The primary thread of research will focus on emerging analogies between the structure of II_1 factors and simple C*-algebras. For example, there are now C*-analogues of McDuff's Theorem and Connes's "Injective implies McDuff" result (which played a fundamental role in classifying injective factors). The investigator hopes to explore these analogies with the ultimate goal of classifying simple C*-algebras of so-called finite nuclear dimension. In another direction, the investigator will continue working on C*-algebras associated to groups and related spaces that were recently introduced in joint work with Erik Guentner. Finally, we will continue our study of dynamical systems associated to II_1 factors which arise from certain homomorphisms.One very successful idea in mathematics is that we can learn about complicated objects by approximating with simpler objects, then passing to a limit. For example, in calculus we compute the area under a curve using rectangular approximations, then refining the approximations over and over. Operator algebras are (usually) infinite dimensional objects which provide the natural framework for quantum mechanics, for example. Moreover, deep and unexpected connections with other areas of mathematics such as geometry, topology and probability were discovered over the years. As such, a solid understanding of the structure of operator algebras is important. The general philosophy of using approximations by simpler objects becomes especially relevant here since the objects of interest are infinite dimensional. The investigator will continue an established tradition of trying to use finite dimensional approximations to better understand some fundamental infinite dimensional objects.
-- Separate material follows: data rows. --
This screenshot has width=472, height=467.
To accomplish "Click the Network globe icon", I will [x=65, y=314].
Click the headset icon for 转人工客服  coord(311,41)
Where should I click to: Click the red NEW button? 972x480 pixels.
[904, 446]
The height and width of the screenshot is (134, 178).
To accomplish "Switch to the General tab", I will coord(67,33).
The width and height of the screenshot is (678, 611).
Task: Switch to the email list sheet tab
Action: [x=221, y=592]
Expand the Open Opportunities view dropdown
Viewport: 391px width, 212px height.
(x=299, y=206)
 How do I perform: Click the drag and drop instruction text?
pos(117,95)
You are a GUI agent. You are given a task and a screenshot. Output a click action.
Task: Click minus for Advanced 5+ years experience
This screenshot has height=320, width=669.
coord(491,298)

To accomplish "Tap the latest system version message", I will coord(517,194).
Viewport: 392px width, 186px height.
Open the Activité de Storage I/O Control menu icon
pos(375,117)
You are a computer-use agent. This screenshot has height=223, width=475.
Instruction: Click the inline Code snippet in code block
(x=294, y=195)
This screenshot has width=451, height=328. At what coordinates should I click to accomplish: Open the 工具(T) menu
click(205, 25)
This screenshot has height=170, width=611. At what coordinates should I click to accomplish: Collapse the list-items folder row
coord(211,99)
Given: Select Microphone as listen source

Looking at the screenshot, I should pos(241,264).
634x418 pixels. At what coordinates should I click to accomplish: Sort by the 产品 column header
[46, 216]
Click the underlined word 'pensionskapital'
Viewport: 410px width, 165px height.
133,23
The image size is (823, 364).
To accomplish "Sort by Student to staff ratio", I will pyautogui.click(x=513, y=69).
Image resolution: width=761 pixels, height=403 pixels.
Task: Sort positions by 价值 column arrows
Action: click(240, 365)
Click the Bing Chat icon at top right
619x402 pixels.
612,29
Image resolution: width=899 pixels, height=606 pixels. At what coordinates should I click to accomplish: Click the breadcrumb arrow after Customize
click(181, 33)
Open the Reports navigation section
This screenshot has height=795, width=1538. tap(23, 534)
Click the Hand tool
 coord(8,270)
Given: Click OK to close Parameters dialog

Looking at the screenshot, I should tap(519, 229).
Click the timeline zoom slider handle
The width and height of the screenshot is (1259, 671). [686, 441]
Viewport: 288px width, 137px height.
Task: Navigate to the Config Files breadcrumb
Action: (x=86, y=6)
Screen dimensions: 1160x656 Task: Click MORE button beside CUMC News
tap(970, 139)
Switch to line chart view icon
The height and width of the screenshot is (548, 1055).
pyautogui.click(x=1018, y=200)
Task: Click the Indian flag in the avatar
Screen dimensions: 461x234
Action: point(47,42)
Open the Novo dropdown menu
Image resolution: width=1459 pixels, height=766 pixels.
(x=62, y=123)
研究的主要线索将集中于 II_1 因子结构和简单 C* 代数之间新出现的类比。 例如，现在有 McDuff 定理的 C* 类似物和 Connes 的“单射蕴含 McDuff”结果（在单射因子分类中发挥了基础作用）。研究人员希望探索这些类比，最终目标是对所谓的有限核维数的简单 C* 代数进行分类。 另一方面，研究人员将继续研究与最近与 Erik Guentner 合作引入的群和相关空间相关的 C* 代数。最后，我们将继续研究与由某些同态产生的 II_1 因子相关的动力系统。数学中一个非常成功的想法是，我们可以通过用更简单的对象进行近似，然后传递到极限来了解复杂的对象。例如，在微积分中，我们使用矩形近似计算曲线下的面积，然后一遍又一遍地改进近似值。例如，算子代数（通常）是无限维对象，它为量子力学提供了自然框架。此外，多年来还发现了与几何、拓扑和概率等其他数学领域的深刻且意想不到的联系。因此，对算子代数结构的深入理解非常重要。由于感兴趣的对象是无限维的，因此使用更简单的对象进行近似的一般哲学在这里变得特别相关。研究者将继续尝试使用有限维近似来更好地理解一些基本的无限维对象的既定传统。